*Task input*
----------

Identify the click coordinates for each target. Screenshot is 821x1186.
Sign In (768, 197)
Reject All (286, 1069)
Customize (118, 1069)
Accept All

----------

*Work item*
Each entry, exactly as written, should be set down once more.

*Answer to this problem*
Identify the click coordinates for each target. Screenshot is 821x1186.
Sign In (768, 197)
Reject All (286, 1069)
Customize (118, 1069)
Accept All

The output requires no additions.